Item position listing:

•••••

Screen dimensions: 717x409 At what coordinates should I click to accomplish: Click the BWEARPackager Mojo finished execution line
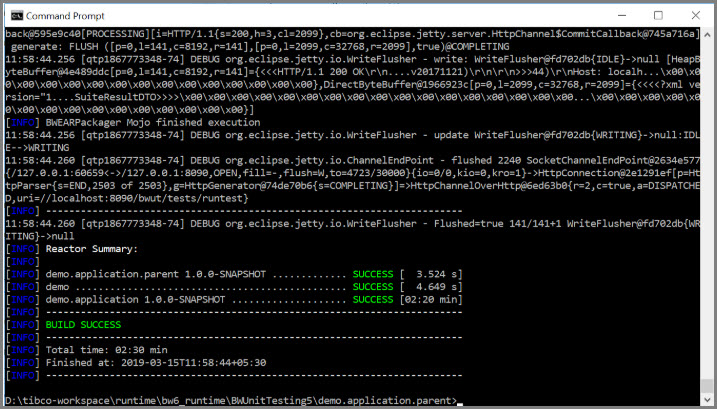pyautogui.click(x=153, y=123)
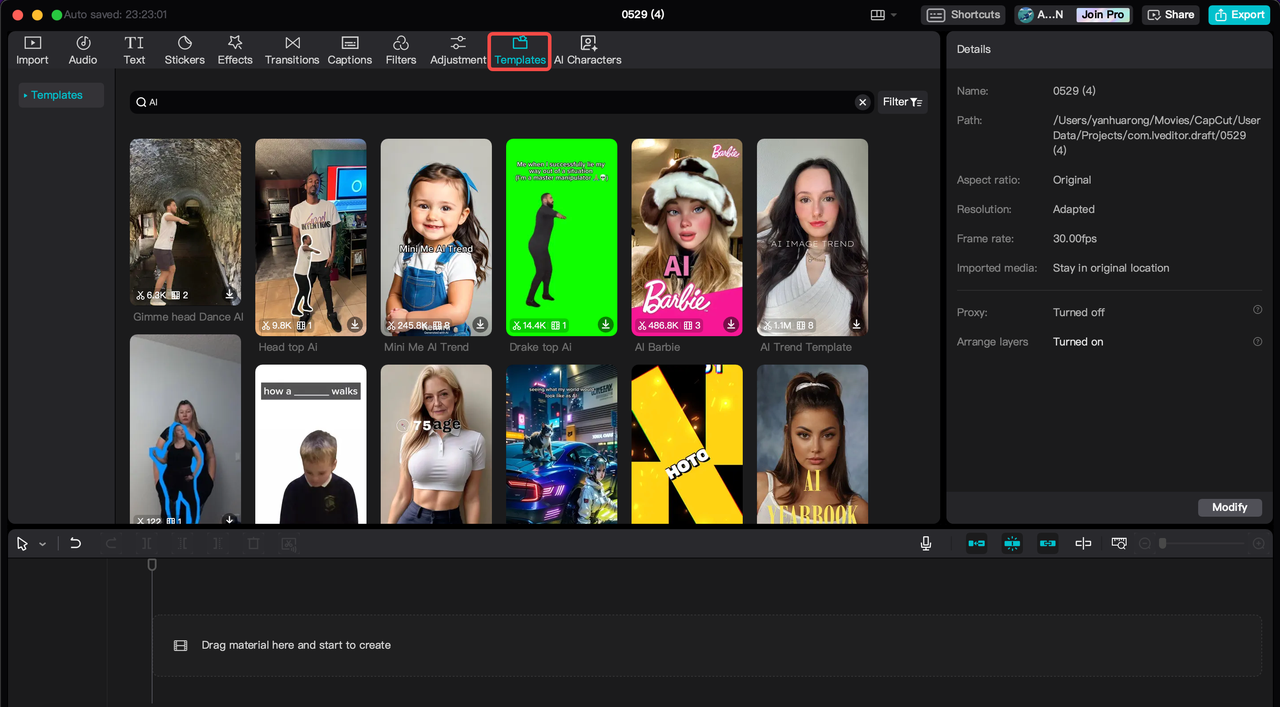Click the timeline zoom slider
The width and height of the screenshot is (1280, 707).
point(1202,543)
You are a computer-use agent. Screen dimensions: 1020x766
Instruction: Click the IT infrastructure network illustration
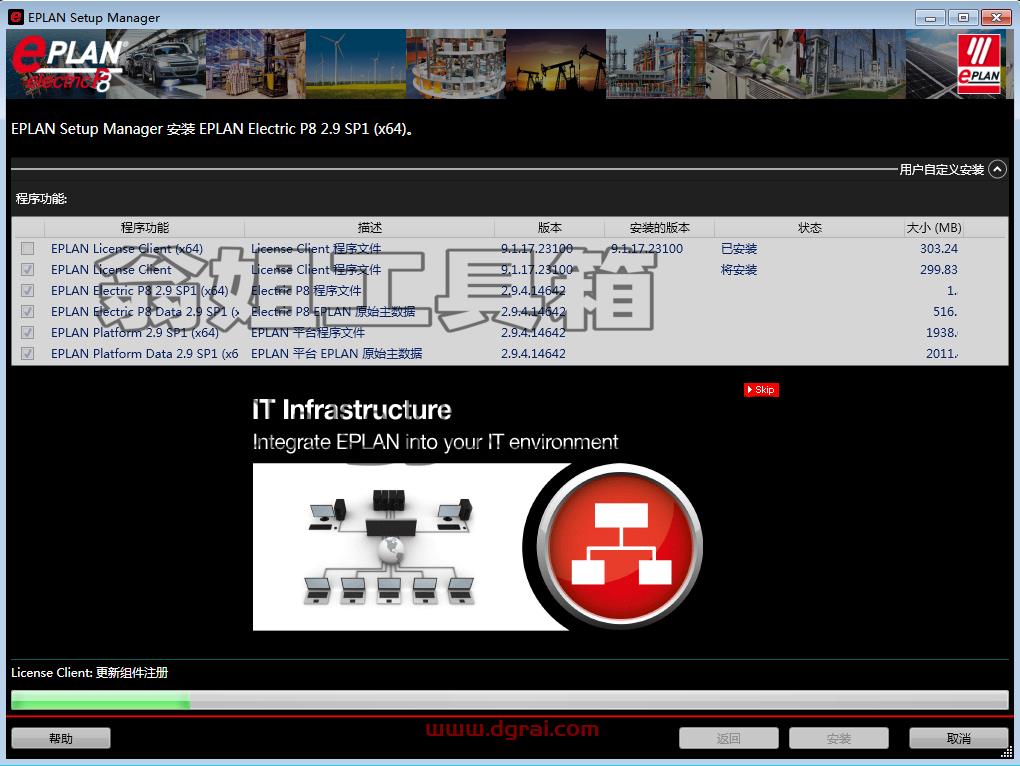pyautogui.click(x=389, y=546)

•••••

__Stated problem__: Please repeat the listing word for word from the line with "You are a computer-use" through the end of the listing, including both of those lines. Leave out the pictures.

__Result for this task__:
You are a computer-use agent. Screen dimensions: 1020x766
Instruction: Click the IT infrastructure network illustration
pyautogui.click(x=389, y=546)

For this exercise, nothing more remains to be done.